The gaps were magnified among younger Americans and in the golf industry. Twenty-nine percent of Millennials (ages 18-34) and 26 percent of those aged 35-44 said that counterfeits are often the same quality as the real products. Furthermore, only 58 percent of Americans said they believe golf products are counterfeited frequently -- compared to 86 percent that said they believe fashion products are counterfeited frequently.
"A lot of people feel like they're saving money or getting a high-quality product at a discount when they buy a counterfeit, but counterfeit products that have a utility simply don't perform at the same level or for the same amount of time as the real products," said Rawleigh Grove, Vice President and General Counsel for PING. "Real golf clubs, in particular, are built to last. Counterfeits, on the other hand, aren't manufactured under the same quality control standards. We've heard many stories of counterfeit clubs breaking after one round. There's not much savings in that scenario."
The Office for Economic Co-operation and Development estimates that counterfeit products across all industries cost the world approximately $250 billion each yeari. Within the golf industry, millions of counterfeit golf clubs, balls, bags, hats, etc. are produced each year.
"We're thrilled about the growing awareness of golf's counterfeiting problem, but we know that there's room for improvement and the group is working hard to get there," said Brian Lynch, Senior Vice President, General Counsel and Corporate Secretary for Callaway Golf. "We will continue to devote resources to help close the gap in the public's knowledge of counterfeit products. As people become more aware of the problem, they will know how to spot the telltale signs of these illegal operations and consequently stop buying counterfeit products."

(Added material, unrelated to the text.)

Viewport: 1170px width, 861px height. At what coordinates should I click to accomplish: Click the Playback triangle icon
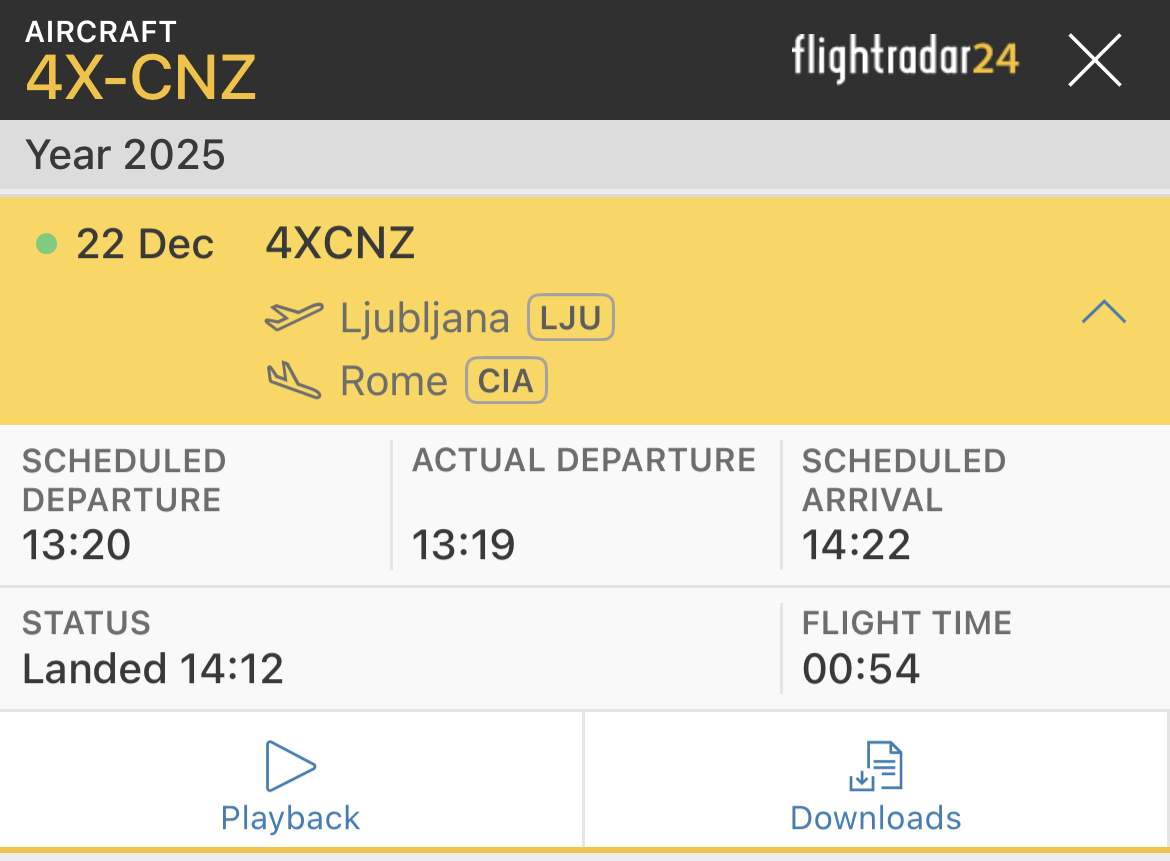(x=290, y=767)
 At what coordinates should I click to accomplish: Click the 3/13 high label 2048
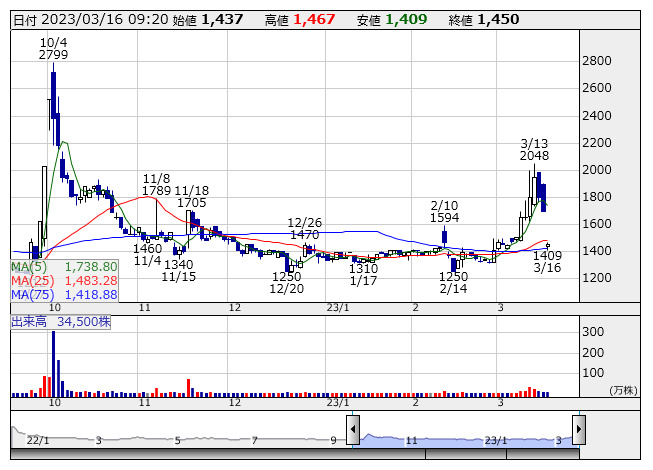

In the September 2016 survey of 2,080 Americans, The Golf Group found several concerning developments about the opinions of Americans toward counterfeit products:
- Money Matters More - While the vast majority of Americans (77 percent) said that they believe buying known counterfeits is unethical, almost 1 in 3 (29 percent) said they would consider purchasing counterfeit products if it saves them money.
- Millennials Miss the Message - Millennials are more likely than those aged 45 and older to admit they would consider purchasing counterfeit products if it saves them money - 39 percent of Millennials say they would consider it, compared to 22 percent of those 45 and older.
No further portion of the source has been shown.